──────── EXTRAIT ────────
Usons donc des traductions, mais n’en abusons point : tenons-nous-en au dessus du panier, car aller dérober au répertoire italien de vieux ouvrages qui ne valent pas ceux qu’on pourrait avoir tout neufs chez soi, franchement ce n’est pas la peine. Du Mozart, tant qu’il y en aura, du Gluck, du Beethoven, du Weber, à la bonne heure ! Faites de cette exposition des ouvrages étrangers une sorte de grand salon du Louvre où Raphaël et Léonard de Vinci se coudoient, où trônent vis-à-vis les uns des autres Rubens et Véronèse, Poussin et Murillo, et dans cette inactivité de l’Académie impériale de musique, qui de jour en jour semble se relâcher davantage de ses devoirs envers le répertoire, dans cet effacement de plus en plus complet d’une administration sans initiative, vous serez, vous, le véritable Opéra, le théâtre lyrique par excellence !
────────
| TRAVAIL DEMANDÉ |
1 – Énumérez tous les peintres cités dans l'extrait.
2 – Recopiez fidèlement l'extrait de « Usons donc des » à « lyrique par excellence ! ».
Les données ne jouent aucun rôle ici.
──────── SEGMENT DE DONNÉES ────────
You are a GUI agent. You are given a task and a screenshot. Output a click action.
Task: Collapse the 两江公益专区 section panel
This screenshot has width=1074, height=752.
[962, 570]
────────
| RÉPONSES |
1 – Raphaël, Léonard de Vinci, Rubens, Véronèse, Poussin, Murillo

2 –
Usons donc des traductions, mais n’en abusons point : tenons-nous-en au dessus du panier, car aller dérober au répertoire italien de vieux ouvrages qui ne valent pas ceux qu’on pourrait avoir tout neufs chez soi, franchement ce n’est pas la peine. Du Mozart, tant qu’il y en aura, du Gluck, du Beethoven, du Weber, à la bonne heure ! Faites de cette exposition des ouvrages étrangers une sorte de grand salon du Louvre où Raphaël et Léonard de Vinci se coudoient, où trônent vis-à-vis les uns des autres Rubens et Véronèse, Poussin et Murillo, et dans cette inactivité de l’Académie impériale de musique, qui de jour en jour semble se relâcher davantage de ses devoirs envers le répertoire, dans cet effacement de plus en plus complet d’une administration sans initiative, vous serez, vous, le véritable Opéra, le théâtre lyrique par excellence !